Top of Material provided
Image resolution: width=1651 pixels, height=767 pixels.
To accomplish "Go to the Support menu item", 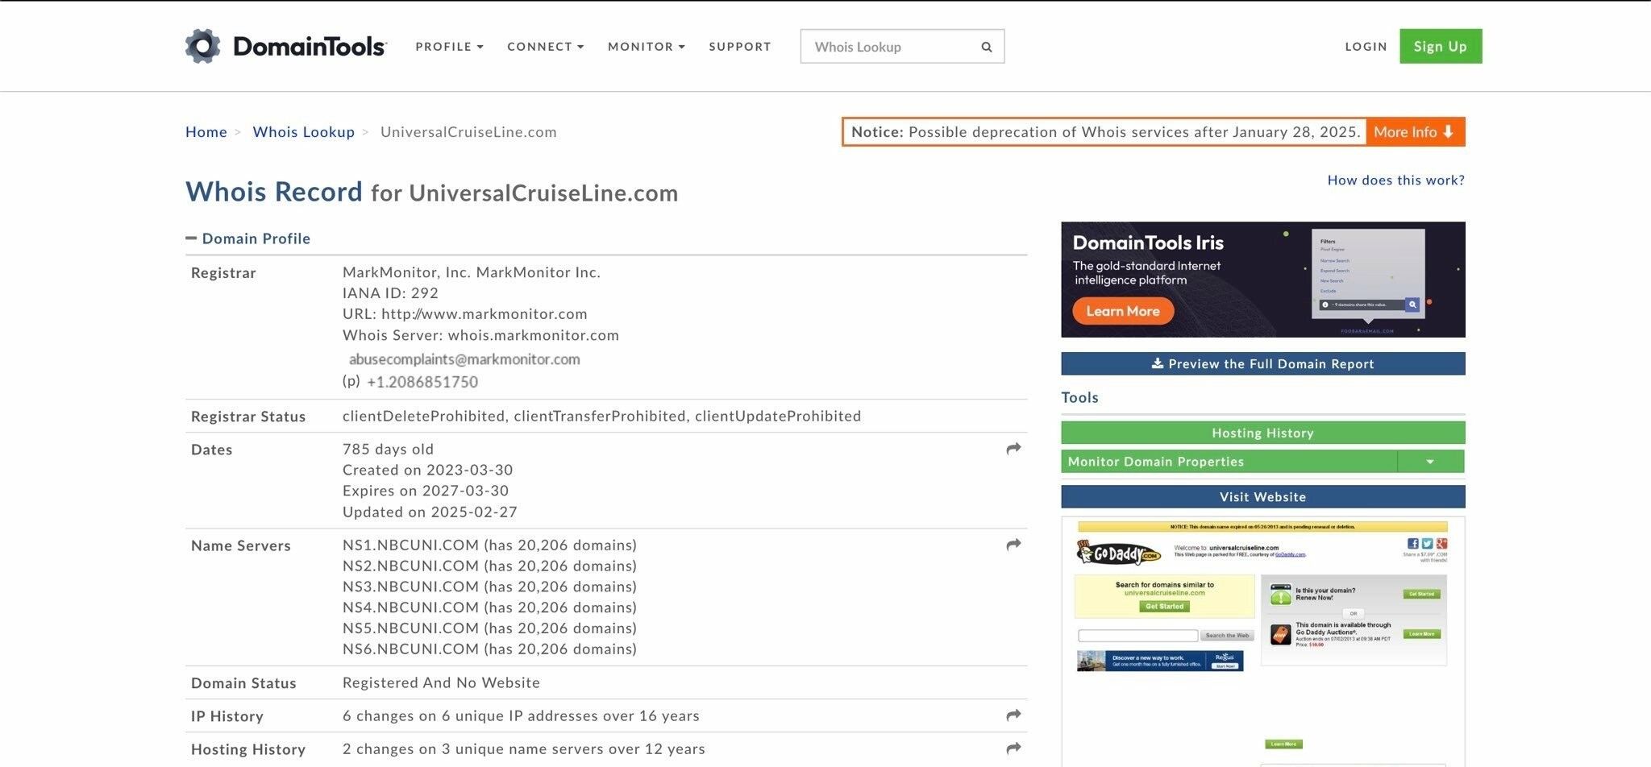I will [x=739, y=47].
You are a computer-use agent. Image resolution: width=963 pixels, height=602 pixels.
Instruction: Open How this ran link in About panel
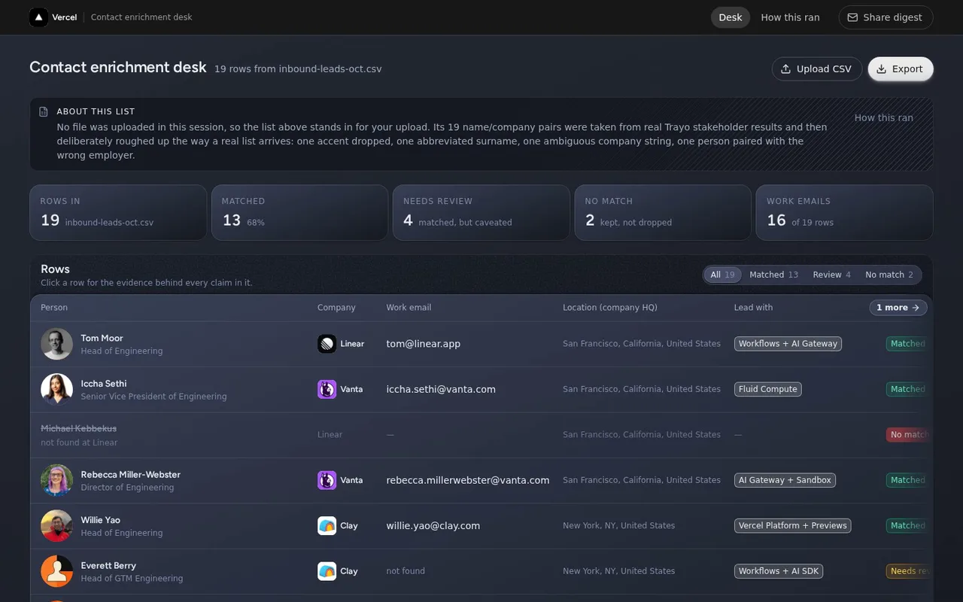pyautogui.click(x=883, y=117)
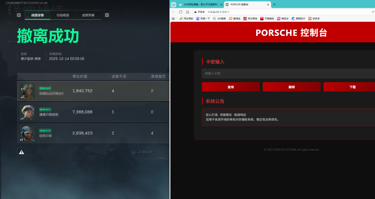The height and width of the screenshot is (199, 375).
Task: Click the 不安全 site security indicator
Action: pos(199,12)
Bottom of Material provided
## Activity
Transcribe exactly, and only, the lines from the line with "You are a computer-use" through the last line of the records, inclusive; the pictures do not belong in the copy.

## Exercise response
You are a computer-use agent. Image resolution: width=963 pixels, height=602 pixels.
Instruction: Open How this ran link in About panel
pyautogui.click(x=883, y=117)
The height and width of the screenshot is (199, 375).
Task: Click the 不安全 site security indicator
Action: pos(199,12)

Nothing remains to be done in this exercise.